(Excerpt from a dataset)
* * *

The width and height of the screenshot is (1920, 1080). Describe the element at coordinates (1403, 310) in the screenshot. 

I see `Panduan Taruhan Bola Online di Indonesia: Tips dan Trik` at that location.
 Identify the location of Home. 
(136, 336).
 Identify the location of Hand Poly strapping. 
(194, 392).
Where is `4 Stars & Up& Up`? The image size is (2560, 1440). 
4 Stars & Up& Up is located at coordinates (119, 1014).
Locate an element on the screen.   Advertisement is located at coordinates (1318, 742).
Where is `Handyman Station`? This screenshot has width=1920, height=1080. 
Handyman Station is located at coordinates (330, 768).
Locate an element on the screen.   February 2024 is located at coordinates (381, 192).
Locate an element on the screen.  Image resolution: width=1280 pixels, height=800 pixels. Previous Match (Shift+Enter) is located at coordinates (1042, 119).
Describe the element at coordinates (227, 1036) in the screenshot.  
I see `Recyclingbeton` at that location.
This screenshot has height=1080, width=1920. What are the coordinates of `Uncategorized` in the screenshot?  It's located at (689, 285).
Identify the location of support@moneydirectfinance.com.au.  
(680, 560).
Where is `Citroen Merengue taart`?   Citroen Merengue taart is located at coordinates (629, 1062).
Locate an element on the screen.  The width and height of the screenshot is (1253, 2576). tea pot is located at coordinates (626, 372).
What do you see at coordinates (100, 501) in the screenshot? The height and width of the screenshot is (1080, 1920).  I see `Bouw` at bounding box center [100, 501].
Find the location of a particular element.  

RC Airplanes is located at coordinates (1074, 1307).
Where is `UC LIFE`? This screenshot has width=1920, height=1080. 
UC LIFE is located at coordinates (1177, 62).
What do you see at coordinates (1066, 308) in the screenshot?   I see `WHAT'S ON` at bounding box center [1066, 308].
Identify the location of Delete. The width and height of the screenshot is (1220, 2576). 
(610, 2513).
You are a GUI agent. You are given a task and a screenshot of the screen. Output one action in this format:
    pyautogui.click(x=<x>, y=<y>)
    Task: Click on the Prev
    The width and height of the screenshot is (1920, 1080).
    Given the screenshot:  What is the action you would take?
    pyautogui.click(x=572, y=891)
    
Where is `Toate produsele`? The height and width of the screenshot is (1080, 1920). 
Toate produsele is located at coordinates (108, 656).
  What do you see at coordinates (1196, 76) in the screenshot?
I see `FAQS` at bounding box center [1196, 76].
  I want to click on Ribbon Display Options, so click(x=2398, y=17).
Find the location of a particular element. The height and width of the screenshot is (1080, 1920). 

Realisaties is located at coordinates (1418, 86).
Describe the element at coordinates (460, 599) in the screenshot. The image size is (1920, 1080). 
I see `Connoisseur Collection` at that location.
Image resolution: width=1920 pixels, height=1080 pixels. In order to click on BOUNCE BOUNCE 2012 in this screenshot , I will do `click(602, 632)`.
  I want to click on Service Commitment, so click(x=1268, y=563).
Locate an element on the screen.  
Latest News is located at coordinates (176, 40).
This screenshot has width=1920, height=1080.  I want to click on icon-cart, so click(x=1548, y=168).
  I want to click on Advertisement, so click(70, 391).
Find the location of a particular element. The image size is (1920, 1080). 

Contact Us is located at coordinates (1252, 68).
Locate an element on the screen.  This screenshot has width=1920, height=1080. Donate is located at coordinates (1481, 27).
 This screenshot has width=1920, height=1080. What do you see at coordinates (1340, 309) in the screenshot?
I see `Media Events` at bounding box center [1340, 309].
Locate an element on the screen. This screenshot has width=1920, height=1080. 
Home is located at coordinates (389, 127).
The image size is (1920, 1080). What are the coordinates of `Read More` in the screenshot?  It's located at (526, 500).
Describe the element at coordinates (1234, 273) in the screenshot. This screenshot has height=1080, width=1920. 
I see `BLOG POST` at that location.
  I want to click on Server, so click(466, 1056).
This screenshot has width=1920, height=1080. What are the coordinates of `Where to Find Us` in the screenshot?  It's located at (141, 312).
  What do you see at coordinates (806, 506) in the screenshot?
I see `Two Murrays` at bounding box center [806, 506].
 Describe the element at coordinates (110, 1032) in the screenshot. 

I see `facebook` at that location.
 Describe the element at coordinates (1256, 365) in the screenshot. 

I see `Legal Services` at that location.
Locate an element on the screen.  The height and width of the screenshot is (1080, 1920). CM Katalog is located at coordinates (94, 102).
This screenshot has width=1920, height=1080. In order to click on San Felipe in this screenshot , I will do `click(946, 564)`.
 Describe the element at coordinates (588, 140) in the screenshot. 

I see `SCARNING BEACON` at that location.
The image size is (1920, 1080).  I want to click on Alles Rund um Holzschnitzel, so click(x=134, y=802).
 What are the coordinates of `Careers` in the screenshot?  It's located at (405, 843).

* * *

--- Aim ---
Extract the lines above from the start of the excerpt through the line containing "coordinates (1318, 742).", inclusive, and reproduce each one without any change.

--- Written response ---
The width and height of the screenshot is (1920, 1080). Describe the element at coordinates (1403, 310) in the screenshot. 

I see `Panduan Taruhan Bola Online di Indonesia: Tips dan Trik` at that location.
 Identify the location of Home. 
(136, 336).
 Identify the location of Hand Poly strapping. 
(194, 392).
Where is `4 Stars & Up& Up`? The image size is (2560, 1440). 
4 Stars & Up& Up is located at coordinates (119, 1014).
Locate an element on the screen.   Advertisement is located at coordinates (1318, 742).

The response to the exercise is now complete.